Uma sede horrível queimava-lhe a garganta. Procurou ver as pernas e não as distinguiu: um nevoeiro impedia-lhe a visão. Pôs-se a latir e desejou morder Fabiano. Realmente não latia: uivava baixinho, e os uivos iam diminuindo, tomavam-se quase imperceptíveis (IBIDEM, p.88).

 

 

            Baleia, refletindo sobre a vontade de morder Fabiano, argumenta para si mesma: “Não poderia morder Fabiano: tinha nascido perto dele, numa camarinha, sob a cama de varas, e consumira a existência em submissão, ladrando para juntar o gado quando o vaqueiro batia palmas” (IBIDEM, p.89). Aqui é a cadela quem é capaz de valorizar sentimentos de amizade, de respeito, de cumplicidade, de companheirismo.

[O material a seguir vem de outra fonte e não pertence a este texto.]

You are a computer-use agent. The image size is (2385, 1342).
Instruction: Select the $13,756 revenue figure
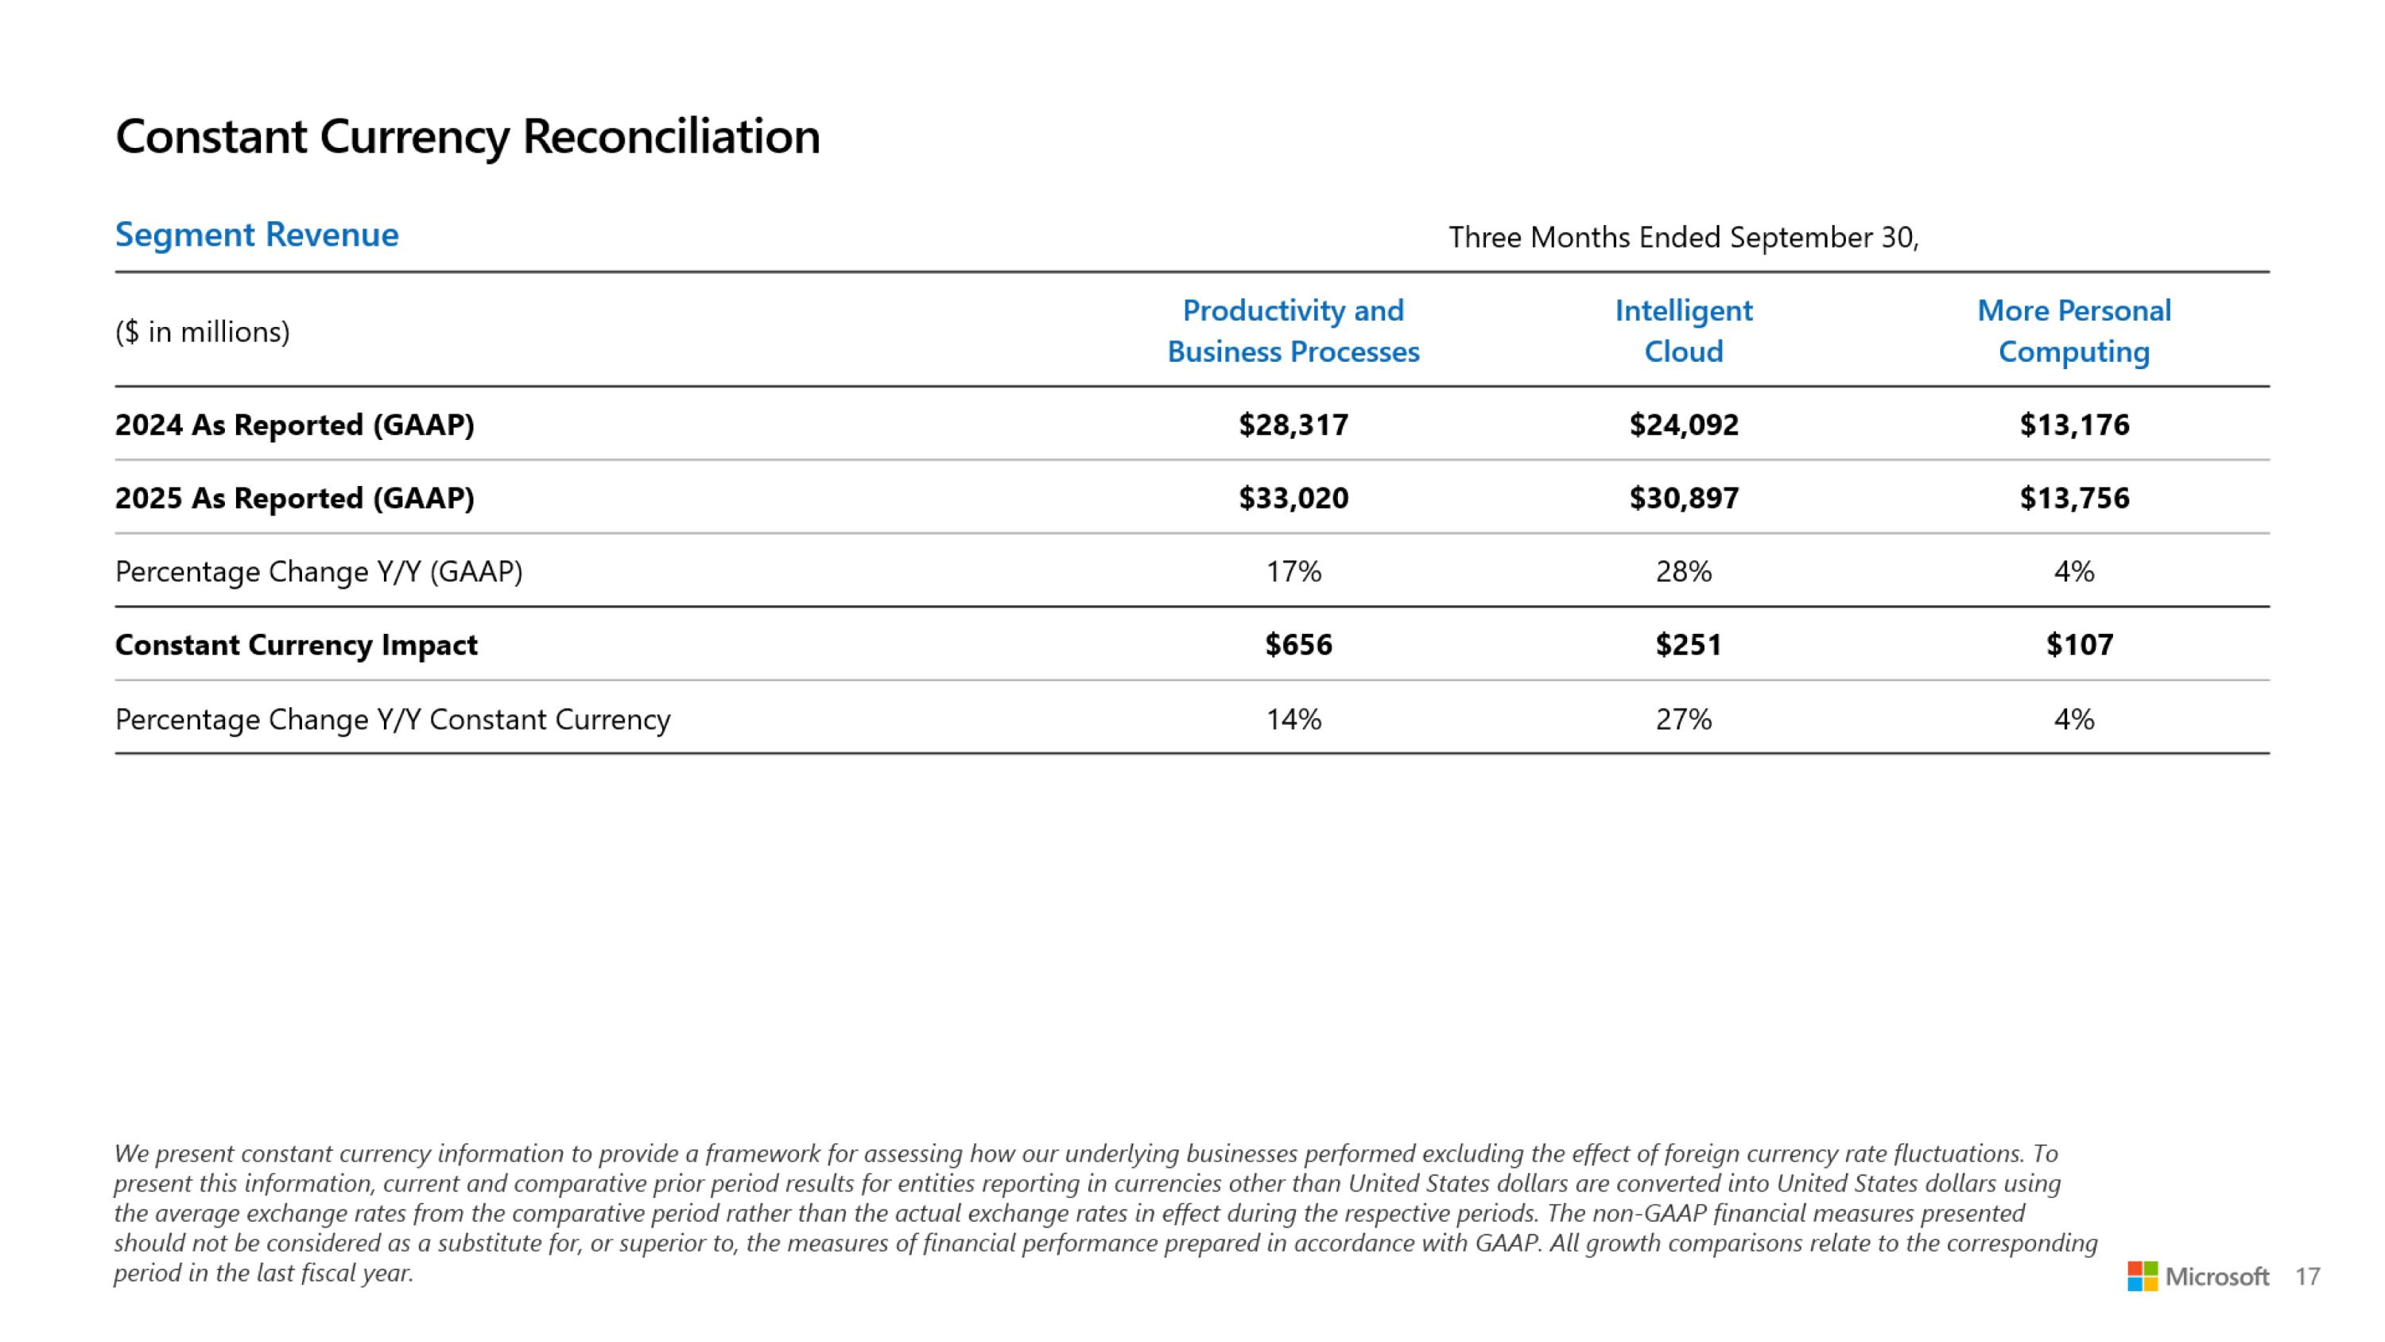click(x=2074, y=497)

Em meio à nevoa que encobre seus olhos, à vida que se esvai, Baleia começa a delirar, a tentar compreender porque a sua rotina tem lhe fugido o controle, porque a noite chegou, onde estão os ruídos que lhe são familiares e lhe indicam o que fazer, como o bater das asas do galo e o tilintar do chocalho das cabras. A vida se esvai da cadela e Graciliano, com um quê de poesia e sofrimento narra seu último momento: “Baleia queria dormir. Acordaria feliz, num mundo cheio de preás. E lamberia as mãos de Fabiano, um Fabiano enorme. As crianças se espojariam com ela, rolariam com ela num pátio enorme, num chiqueiro enorme. O mundo ficaria todo cheio de preás, gordos, enormes” (IBIDEM, p. 91).

Ao construir sua narrativa usando como personagem uma cadela, Ramos potencializou o debate sobre como os diferentes espaços permitem diferentes relações entre o ser humano e as variadas espécies em seu entorno. Com seu estilo realista, com sua narrativa forte, intensa, o autor visibilizou um debate que não era emergente à época da escrita do livro. Invertendo os papéis: humanizando Baleia e animalizando Fabiano, o debate se desloca da discussão que atende apenas à construção de uma identidade pejorativa para o nordestino. Não por acaso há várias interpretações para a personagem Baleia e não por acaso o livro não se esgota: permite leituras, releituras, pesquisas e discussões à luz dos vários tempos históricos e grupos sociais. Que esta breve reflexão acrescente mais uma pitada de tempero às leituras de Vidas secas, e que o romance seja, também, uma provocação para que possamos pensar e repensar as nossas relações para com as outras espécies e o nosso papel dentro de um recorte geográfico maior chamado Terra, fornecendo subsídios para eventuais trabalhos de Educação Ambiental contextualizada.

 

Referências

ALBUQUERQUE JR, Durval Muniz. A invenção do Nordeste e outras artes. São Paulo: Cortez Editora, 2009.

 

ALMEIDA, José Américo de. A bagaceira. 15 ed. Rio de Janeiro: José Olympio,1978.

 

AMADO, Jorge. Capitães da Areia. Martins Editora, São Paulo, s/d.

 

BIBLIA SAGRADA. 99 ed. São Paulo: Editora Ave Maria, 1995.

 

GUIMARÃES, Bernardo. A escrava Isaura. São Paulo: Martin Claret, 2001.

 

QUEIROZ, Rachel de. O quinze. 56 ed., São Paulo, Siciliano, 1997.

  
RAMOS, Graciliano. Vidas secas. 56 ed.  São Paulo: Record, 1986.

 

REGO, José Lins do. Banguê. 10 ed. São Paulo: Livraria José Olympio, 1978.

 

SINGER, Peter. Libertação Animal. São Paulo: Martins Fontes, 2010.

 

TÁVORA, Franklin. O cabeleira. São Paulo: Ática, 1971.